Records for processing START
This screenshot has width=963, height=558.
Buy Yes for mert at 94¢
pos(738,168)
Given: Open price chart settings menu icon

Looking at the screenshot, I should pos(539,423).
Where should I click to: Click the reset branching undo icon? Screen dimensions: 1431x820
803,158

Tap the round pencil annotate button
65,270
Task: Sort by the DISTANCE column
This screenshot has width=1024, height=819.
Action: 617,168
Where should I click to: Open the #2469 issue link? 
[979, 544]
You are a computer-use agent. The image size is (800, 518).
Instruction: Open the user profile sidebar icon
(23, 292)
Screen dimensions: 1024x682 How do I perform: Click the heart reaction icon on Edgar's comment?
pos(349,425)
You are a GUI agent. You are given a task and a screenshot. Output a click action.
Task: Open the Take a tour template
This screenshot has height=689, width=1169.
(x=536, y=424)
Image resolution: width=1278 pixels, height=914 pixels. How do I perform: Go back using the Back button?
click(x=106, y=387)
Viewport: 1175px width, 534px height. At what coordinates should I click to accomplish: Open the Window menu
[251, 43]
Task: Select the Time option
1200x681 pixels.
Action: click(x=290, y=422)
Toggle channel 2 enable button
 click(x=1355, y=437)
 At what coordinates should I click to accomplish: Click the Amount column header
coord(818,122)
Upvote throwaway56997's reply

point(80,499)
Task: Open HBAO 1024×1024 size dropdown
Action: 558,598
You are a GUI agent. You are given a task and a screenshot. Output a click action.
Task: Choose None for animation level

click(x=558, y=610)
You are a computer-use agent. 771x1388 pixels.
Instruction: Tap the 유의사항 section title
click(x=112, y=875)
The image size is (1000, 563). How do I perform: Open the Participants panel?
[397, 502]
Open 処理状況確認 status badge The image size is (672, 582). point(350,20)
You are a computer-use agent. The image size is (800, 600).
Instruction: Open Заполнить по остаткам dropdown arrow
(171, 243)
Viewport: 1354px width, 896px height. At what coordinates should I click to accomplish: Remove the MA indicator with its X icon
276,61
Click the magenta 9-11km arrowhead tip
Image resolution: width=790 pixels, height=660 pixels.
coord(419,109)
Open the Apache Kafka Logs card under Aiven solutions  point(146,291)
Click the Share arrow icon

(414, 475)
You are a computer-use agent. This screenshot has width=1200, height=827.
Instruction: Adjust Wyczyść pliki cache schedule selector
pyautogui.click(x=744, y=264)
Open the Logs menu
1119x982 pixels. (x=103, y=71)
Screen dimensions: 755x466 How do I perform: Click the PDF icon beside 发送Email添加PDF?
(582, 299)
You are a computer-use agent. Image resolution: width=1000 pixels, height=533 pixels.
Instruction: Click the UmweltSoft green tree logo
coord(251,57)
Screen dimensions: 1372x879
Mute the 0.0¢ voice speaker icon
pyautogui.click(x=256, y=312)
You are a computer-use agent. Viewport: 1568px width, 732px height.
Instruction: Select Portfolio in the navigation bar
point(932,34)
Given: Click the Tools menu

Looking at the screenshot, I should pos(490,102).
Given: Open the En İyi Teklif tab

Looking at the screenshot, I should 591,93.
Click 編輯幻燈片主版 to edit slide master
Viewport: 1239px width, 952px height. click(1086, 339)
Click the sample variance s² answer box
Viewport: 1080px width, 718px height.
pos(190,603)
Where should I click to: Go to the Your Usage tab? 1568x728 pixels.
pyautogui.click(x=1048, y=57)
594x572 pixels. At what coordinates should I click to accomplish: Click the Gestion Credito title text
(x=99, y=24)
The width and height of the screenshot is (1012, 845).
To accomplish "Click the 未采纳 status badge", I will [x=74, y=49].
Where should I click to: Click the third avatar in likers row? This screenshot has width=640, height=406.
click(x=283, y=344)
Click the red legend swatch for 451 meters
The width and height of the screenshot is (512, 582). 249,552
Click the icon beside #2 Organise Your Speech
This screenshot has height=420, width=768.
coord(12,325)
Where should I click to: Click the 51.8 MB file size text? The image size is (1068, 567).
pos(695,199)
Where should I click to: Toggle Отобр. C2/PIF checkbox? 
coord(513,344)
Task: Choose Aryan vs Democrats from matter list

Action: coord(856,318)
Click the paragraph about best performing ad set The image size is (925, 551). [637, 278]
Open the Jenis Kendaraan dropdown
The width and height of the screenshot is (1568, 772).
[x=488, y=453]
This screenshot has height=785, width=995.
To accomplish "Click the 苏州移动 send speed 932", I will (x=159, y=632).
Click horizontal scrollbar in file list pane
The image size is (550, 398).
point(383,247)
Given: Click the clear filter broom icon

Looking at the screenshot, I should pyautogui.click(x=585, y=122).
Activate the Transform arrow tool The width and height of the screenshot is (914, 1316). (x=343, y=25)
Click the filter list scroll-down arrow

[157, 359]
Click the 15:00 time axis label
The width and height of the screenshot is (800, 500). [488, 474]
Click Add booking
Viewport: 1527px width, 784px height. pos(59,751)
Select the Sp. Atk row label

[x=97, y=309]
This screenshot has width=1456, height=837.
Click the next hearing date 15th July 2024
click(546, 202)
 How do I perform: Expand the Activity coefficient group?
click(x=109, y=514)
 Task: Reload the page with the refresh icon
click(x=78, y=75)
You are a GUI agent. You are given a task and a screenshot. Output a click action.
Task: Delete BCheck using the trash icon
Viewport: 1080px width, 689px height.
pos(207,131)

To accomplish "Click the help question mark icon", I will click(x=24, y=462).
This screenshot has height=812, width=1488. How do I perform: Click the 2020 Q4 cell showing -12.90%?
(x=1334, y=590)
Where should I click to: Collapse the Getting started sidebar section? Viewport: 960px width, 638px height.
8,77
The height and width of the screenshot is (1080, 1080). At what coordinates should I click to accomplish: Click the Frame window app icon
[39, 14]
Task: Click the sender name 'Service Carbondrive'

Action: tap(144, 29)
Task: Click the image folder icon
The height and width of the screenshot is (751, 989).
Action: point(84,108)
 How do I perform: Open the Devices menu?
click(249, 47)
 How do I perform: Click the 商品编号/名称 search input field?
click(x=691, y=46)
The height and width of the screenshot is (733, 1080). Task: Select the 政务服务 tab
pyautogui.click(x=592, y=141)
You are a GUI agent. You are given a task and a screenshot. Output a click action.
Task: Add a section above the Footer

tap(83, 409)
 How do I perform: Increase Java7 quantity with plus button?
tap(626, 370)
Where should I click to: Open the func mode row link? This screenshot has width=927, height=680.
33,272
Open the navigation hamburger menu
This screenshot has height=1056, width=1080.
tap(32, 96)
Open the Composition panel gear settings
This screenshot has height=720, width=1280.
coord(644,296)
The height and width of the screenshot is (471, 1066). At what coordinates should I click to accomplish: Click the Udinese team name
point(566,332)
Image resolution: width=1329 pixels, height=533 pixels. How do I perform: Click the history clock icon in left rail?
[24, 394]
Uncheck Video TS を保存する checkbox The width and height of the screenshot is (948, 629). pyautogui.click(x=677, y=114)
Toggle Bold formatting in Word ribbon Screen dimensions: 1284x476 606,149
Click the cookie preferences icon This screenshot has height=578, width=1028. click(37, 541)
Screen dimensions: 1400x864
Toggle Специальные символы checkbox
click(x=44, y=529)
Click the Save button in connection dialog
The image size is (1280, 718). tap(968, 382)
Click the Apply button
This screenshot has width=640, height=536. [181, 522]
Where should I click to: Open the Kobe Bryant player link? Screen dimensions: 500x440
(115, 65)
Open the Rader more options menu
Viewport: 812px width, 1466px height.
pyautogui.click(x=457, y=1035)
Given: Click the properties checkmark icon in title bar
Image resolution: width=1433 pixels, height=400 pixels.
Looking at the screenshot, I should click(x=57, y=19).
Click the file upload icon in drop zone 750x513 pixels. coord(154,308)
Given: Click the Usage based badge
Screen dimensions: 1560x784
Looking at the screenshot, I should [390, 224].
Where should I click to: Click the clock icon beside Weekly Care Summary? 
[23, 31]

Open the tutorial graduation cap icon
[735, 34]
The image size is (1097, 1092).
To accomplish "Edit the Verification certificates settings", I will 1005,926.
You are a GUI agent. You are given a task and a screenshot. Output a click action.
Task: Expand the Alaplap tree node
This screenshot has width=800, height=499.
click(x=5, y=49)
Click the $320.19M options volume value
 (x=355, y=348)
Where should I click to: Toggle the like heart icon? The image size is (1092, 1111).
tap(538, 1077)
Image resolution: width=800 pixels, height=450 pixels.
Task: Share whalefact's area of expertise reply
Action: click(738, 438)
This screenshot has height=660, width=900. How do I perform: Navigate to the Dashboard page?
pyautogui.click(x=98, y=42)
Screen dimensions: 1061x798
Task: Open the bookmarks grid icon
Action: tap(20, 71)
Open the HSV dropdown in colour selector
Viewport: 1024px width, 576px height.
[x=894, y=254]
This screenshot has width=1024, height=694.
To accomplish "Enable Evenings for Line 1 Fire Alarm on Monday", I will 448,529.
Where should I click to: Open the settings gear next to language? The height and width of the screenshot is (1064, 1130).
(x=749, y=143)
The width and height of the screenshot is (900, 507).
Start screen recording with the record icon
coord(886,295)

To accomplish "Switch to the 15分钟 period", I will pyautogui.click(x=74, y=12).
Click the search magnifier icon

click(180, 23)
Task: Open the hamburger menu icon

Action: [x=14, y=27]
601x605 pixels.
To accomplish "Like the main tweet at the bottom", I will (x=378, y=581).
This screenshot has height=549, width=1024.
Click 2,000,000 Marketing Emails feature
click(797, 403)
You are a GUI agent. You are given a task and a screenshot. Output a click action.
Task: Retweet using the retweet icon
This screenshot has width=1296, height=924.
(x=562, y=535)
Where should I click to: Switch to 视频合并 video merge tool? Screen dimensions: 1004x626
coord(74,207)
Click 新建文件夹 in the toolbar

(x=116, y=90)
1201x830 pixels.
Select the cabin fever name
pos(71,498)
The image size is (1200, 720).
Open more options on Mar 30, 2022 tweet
Records for processing END
- Requirement -
Please give an exact copy of the entries above, from the line with "Given: Open price chart settings menu icon" down to the line with "Task: Sort by the DISTANCE column", inclusive, and nothing else.

- Answer for the task -
Given: Open price chart settings menu icon

Looking at the screenshot, I should pos(539,423).
Where should I click to: Click the reset branching undo icon? Screen dimensions: 1431x820
803,158

Tap the round pencil annotate button
65,270
Task: Sort by the DISTANCE column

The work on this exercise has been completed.